The ultimate decisions on interpretations of the Act are made by the
courts (Mitchell v. Zachry, 362 U.S. 310; Kirschbaum v. Walling, 316
U.S. 517). Court decisions supporting interpretations contained in this
bulletin are cited where it is believed they may be helpful. On matters
which have not been determined by the courts, it is necessary for the
Secretary of Labor and the Administrator to reach conclusions as to the
meaning and the application of provisions of the law in order to carry
out their responsibilities of administration and enforcement (Skidmore
v. Swift, 323 U.S. 134).
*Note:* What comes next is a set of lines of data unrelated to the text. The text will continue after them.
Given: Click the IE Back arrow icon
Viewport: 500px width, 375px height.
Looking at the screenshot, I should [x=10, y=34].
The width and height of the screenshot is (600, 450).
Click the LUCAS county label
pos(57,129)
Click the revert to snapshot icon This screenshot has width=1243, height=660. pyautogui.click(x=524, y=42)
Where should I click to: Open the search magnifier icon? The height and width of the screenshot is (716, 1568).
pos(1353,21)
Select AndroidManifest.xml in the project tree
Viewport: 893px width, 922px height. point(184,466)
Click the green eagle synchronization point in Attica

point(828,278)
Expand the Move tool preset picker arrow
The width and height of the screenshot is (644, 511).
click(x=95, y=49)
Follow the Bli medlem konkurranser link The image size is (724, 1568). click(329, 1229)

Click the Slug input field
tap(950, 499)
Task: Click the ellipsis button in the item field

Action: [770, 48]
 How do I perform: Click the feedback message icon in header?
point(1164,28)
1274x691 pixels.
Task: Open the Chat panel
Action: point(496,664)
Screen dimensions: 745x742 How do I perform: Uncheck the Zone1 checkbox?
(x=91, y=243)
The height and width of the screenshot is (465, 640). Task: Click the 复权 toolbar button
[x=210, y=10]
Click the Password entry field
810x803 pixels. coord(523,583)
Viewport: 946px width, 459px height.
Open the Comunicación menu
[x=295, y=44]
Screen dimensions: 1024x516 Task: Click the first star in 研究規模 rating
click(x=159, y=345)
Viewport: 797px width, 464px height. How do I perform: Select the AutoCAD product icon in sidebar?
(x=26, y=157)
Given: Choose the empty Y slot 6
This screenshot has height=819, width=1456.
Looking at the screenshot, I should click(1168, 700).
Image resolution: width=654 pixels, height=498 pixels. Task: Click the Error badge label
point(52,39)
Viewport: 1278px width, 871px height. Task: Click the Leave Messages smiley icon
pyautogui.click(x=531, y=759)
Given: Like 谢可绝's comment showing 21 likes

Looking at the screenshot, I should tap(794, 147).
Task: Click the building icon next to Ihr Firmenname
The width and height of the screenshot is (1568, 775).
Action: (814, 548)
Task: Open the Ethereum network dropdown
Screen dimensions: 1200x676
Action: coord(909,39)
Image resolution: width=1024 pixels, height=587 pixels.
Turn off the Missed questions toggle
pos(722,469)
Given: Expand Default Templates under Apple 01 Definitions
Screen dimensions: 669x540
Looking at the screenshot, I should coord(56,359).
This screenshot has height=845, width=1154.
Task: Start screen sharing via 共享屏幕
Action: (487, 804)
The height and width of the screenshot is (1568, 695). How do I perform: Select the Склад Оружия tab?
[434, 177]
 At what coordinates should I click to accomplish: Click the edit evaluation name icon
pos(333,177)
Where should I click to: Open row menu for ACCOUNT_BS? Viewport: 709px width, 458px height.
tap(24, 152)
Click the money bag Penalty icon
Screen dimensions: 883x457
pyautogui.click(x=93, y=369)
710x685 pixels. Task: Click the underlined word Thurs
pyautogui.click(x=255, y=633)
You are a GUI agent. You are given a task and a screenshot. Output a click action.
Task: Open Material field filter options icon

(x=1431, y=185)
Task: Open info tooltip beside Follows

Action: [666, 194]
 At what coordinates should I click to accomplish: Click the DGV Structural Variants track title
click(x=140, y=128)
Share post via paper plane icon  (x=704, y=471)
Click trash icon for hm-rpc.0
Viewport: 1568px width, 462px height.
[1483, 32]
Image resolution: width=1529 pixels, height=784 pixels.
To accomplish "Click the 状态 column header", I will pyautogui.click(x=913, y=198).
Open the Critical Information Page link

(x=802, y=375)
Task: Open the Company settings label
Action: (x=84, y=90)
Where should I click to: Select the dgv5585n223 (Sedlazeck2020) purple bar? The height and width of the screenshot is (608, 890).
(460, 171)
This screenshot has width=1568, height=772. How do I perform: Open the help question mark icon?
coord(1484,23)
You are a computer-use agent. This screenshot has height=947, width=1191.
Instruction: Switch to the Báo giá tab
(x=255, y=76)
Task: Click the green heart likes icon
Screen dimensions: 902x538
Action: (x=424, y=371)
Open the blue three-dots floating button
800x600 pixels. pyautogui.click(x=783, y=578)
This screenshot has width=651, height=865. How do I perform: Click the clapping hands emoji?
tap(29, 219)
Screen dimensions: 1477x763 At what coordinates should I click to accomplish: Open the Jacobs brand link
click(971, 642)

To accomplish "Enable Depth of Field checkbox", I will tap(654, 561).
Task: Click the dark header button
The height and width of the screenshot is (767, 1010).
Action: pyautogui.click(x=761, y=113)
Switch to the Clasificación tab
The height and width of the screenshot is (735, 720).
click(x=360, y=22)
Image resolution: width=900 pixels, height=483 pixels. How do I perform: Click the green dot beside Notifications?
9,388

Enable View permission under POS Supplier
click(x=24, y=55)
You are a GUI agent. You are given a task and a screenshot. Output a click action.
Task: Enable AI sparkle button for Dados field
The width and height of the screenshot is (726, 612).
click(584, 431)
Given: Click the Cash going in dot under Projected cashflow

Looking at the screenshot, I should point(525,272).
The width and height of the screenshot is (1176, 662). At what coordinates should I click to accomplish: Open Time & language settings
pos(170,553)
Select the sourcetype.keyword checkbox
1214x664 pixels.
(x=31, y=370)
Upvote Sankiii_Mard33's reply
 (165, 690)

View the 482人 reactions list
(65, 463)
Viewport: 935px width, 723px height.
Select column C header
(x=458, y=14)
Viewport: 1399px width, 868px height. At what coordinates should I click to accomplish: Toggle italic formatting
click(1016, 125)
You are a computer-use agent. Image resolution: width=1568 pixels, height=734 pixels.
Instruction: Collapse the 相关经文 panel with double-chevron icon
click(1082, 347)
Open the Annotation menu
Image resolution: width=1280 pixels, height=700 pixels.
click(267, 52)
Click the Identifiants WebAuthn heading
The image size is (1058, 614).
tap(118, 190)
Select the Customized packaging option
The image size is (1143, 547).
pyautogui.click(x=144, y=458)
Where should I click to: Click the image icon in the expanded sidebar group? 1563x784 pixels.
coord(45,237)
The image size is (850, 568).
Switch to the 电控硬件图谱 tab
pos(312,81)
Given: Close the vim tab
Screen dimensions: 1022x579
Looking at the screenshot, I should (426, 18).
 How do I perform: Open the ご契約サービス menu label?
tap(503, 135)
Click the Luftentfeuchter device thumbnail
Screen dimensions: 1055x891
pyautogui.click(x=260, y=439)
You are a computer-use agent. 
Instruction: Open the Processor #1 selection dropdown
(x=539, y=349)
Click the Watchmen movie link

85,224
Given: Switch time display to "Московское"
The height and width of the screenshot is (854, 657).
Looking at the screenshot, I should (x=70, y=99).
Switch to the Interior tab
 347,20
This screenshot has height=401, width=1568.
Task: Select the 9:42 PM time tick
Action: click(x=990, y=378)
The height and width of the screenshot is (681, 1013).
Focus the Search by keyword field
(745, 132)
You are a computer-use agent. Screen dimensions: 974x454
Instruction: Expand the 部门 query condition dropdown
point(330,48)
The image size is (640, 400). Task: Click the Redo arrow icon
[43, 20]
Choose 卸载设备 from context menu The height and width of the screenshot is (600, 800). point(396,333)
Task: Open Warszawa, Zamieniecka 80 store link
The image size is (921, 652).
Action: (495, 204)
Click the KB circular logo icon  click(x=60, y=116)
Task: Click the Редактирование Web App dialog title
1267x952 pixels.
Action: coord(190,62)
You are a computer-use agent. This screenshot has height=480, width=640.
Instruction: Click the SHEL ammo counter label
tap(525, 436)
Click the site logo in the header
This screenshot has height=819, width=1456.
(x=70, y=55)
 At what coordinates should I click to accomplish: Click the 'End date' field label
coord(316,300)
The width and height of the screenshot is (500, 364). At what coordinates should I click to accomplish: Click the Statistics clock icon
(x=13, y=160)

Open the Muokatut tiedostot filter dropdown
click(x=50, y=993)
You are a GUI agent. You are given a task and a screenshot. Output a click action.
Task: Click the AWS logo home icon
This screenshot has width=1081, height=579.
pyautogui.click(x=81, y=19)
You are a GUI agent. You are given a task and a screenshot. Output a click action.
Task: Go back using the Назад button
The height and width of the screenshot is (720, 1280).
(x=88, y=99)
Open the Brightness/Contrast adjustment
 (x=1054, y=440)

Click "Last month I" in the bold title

In order that these positions may be made known
to persons who may be affected by them, official interpretations are
issued by the Administrator on the advice of the Solicitor of Labor, as
authorized by the Secretary (Reorg. Pl. 6 of 1950, 64 Stat. 1263; Gen.
Ord. 45A, May 24, 1950; 15 FR 3290; Secretary's Order 13-71, May 4,
1971, FR; Secretary's Order 15-71, May 4, 1971, FR). Interpretative
rules under the Act as amended in 1966 are also authorized by section
602 of the Fair Labor Standards Amendments of 1966 (80 Stat. 830), which
provides: ``On and after the date of the enactment of this Act the
Secretary is authorized to promulgate necessary rules, regulations, or
orders with regard to the amendments made by this Act.'' As included in
the regulations in this part, these interpretations are believed to
express the intent of the law as reflected in its provisions and as
construed by the courts and evidenced by its legislative history.
References to pertinent legislative history are made in this bulletin
where it appears that they will contribute to a better understanding of
the interpretations.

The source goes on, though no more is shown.